[MATERIALS PROVIDED — start]

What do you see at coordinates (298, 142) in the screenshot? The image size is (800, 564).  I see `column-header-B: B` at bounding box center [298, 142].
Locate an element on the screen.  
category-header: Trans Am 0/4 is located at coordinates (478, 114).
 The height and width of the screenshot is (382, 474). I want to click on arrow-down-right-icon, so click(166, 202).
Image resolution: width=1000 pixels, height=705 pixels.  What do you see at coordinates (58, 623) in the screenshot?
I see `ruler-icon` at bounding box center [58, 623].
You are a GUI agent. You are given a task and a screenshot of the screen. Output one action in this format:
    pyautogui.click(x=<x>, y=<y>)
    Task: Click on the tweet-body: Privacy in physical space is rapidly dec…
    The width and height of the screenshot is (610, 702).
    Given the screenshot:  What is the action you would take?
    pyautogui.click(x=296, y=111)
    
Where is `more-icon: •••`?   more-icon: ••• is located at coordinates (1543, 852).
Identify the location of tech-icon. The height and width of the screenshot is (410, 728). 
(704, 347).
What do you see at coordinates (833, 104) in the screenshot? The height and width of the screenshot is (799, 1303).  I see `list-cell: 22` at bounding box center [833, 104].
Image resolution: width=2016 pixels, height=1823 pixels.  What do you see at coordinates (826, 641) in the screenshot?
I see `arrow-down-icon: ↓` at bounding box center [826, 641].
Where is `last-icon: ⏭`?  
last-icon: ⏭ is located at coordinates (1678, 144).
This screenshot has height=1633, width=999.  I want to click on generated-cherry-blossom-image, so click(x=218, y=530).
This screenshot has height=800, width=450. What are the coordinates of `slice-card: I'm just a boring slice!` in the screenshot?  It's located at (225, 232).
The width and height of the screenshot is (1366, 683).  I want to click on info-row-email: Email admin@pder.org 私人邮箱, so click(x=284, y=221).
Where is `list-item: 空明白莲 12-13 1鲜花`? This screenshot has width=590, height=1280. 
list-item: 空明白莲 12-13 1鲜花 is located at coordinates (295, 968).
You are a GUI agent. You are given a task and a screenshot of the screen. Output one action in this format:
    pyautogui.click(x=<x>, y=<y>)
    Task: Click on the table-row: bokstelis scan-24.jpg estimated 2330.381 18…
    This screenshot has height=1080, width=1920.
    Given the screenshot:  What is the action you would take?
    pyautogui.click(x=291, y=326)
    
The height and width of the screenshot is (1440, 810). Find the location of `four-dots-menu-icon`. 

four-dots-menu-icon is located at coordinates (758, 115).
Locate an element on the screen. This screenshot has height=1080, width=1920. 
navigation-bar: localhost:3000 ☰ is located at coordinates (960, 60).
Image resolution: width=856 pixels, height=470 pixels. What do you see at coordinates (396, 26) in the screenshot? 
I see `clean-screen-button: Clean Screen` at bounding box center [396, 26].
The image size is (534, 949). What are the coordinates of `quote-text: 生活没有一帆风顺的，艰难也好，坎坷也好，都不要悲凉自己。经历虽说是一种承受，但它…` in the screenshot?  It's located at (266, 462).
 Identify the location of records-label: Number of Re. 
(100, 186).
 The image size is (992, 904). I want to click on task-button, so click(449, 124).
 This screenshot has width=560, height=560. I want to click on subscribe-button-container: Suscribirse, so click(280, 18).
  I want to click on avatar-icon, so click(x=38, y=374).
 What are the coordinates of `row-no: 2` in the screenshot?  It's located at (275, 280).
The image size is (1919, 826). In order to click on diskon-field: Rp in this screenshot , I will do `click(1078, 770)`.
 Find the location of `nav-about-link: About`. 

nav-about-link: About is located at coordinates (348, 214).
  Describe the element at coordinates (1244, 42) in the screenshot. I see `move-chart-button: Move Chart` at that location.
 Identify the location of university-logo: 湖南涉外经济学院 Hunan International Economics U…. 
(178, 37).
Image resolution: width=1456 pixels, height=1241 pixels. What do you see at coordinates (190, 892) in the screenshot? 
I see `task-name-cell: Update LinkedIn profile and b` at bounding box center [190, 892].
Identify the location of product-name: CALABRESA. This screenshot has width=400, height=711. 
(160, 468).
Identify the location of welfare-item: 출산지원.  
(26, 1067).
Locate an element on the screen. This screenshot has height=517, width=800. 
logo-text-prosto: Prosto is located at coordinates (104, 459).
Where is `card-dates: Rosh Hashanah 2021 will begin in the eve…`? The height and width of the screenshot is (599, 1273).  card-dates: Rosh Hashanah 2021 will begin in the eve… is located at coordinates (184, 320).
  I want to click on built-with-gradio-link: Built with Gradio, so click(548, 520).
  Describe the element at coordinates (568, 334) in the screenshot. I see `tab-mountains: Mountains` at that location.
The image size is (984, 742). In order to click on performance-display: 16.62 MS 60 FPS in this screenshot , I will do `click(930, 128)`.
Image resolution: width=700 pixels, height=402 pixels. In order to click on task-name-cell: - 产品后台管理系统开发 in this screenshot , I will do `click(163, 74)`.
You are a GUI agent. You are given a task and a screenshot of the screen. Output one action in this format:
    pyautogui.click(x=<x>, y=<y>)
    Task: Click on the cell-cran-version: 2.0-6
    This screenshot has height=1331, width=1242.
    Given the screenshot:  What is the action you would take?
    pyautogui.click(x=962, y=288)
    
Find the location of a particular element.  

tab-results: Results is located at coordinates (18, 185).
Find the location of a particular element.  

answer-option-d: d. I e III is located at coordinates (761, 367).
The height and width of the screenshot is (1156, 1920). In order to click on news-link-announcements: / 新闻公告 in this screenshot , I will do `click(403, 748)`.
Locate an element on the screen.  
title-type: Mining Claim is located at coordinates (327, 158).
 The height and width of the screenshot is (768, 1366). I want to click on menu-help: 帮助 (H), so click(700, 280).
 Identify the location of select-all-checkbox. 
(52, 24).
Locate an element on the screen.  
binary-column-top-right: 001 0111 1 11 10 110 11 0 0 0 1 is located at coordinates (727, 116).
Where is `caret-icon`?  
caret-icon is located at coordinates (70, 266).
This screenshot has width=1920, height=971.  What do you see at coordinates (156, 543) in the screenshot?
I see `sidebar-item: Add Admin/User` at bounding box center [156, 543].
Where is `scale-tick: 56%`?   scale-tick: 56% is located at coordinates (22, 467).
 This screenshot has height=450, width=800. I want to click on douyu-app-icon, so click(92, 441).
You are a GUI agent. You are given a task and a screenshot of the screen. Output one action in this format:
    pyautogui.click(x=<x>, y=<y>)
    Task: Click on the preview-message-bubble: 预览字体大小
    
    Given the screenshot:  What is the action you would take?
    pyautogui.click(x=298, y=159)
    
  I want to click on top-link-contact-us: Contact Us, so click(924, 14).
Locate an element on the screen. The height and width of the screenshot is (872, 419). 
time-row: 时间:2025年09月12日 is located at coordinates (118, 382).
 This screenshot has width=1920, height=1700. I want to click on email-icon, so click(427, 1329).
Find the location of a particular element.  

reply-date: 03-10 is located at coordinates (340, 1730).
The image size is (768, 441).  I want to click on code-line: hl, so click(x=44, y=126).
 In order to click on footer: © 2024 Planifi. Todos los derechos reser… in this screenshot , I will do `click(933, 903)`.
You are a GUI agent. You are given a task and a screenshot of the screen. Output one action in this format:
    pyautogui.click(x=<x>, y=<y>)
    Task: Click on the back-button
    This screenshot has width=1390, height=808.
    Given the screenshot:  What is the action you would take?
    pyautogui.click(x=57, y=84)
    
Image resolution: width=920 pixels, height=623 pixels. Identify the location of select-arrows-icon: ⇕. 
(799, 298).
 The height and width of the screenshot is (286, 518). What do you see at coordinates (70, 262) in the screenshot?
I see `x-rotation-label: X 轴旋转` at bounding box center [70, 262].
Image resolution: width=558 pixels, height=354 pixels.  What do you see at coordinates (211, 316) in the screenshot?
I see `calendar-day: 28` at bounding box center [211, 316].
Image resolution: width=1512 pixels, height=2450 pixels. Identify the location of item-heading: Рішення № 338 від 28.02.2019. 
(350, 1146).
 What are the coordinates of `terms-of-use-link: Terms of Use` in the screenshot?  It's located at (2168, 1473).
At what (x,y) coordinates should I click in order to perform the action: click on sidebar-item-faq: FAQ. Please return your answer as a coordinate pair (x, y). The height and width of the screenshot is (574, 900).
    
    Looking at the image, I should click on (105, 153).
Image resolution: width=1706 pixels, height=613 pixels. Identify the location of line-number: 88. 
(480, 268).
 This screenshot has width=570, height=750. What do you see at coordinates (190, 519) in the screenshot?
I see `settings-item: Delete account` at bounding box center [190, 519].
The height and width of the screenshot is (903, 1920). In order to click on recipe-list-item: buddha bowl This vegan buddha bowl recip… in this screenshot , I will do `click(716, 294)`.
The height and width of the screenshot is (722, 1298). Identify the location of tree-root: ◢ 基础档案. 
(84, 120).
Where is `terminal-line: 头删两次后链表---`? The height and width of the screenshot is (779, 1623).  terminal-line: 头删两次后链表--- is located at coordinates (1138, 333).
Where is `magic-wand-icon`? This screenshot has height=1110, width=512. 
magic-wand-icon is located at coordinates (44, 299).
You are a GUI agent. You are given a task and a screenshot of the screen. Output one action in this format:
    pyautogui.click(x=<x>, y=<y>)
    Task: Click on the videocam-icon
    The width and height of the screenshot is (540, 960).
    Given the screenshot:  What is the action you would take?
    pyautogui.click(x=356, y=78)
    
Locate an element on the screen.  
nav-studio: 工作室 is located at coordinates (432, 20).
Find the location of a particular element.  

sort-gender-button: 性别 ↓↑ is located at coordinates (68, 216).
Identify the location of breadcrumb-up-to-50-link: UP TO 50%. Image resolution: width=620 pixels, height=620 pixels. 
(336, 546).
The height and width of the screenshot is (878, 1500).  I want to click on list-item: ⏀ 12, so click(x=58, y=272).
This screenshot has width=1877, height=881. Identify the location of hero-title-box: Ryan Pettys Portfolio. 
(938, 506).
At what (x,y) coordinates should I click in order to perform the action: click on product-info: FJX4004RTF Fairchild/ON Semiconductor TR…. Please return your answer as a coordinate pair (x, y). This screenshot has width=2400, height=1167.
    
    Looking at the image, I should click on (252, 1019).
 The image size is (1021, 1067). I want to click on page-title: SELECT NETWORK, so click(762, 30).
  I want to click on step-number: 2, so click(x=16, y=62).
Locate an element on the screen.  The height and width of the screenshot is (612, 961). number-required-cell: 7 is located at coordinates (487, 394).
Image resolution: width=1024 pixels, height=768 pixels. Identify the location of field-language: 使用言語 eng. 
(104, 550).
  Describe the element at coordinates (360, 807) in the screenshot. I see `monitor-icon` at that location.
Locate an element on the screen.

[MATERIALS PROVIDED — finish]

YOUR ASSIGNMENT :: Rewrite the lines of the listing from the one containing "Image resolution: width=1024" through the end, inclusive, changing "Identify" to "Determine" and leaving everything else as it is.

REPLY ::
Image resolution: width=1024 pixels, height=768 pixels. Determine the location of field-language: 使用言語 eng. 
(104, 550).
  Describe the element at coordinates (360, 807) in the screenshot. I see `monitor-icon` at that location.
Locate an element on the screen.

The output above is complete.